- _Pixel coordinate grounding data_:
------
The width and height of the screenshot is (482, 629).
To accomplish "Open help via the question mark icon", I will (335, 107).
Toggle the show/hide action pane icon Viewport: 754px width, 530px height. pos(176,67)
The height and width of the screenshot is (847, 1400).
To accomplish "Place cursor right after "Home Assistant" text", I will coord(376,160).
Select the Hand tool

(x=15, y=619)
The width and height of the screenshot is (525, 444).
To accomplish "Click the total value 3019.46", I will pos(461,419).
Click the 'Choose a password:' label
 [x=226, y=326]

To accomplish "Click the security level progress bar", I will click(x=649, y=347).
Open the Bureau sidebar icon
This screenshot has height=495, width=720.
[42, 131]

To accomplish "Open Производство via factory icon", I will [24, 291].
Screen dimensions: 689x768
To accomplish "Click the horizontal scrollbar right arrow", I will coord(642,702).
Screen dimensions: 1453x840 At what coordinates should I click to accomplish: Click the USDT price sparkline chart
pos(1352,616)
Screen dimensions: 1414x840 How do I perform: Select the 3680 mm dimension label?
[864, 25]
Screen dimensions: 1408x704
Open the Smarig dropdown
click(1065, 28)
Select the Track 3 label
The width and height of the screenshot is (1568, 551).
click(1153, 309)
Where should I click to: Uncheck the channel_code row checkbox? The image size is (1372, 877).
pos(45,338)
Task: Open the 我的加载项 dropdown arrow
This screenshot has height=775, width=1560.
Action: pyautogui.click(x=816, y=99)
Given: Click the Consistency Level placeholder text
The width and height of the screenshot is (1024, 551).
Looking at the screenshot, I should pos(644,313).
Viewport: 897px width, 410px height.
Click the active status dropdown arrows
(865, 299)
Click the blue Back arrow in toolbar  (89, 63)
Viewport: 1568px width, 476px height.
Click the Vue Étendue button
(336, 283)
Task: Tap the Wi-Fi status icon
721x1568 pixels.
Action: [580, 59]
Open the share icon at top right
------
Return exactly the lines of the data, and only those, from the line with "Given: Click the" through the last line, inclusive.

Given: Click the Consistency Level placeholder text
The width and height of the screenshot is (1024, 551).
Looking at the screenshot, I should pos(644,313).
Viewport: 897px width, 410px height.
Click the active status dropdown arrows
(865, 299)
Click the blue Back arrow in toolbar  (89, 63)
Viewport: 1568px width, 476px height.
Click the Vue Étendue button
(336, 283)
Task: Tap the Wi-Fi status icon
721x1568 pixels.
Action: [580, 59]
Open the share icon at top right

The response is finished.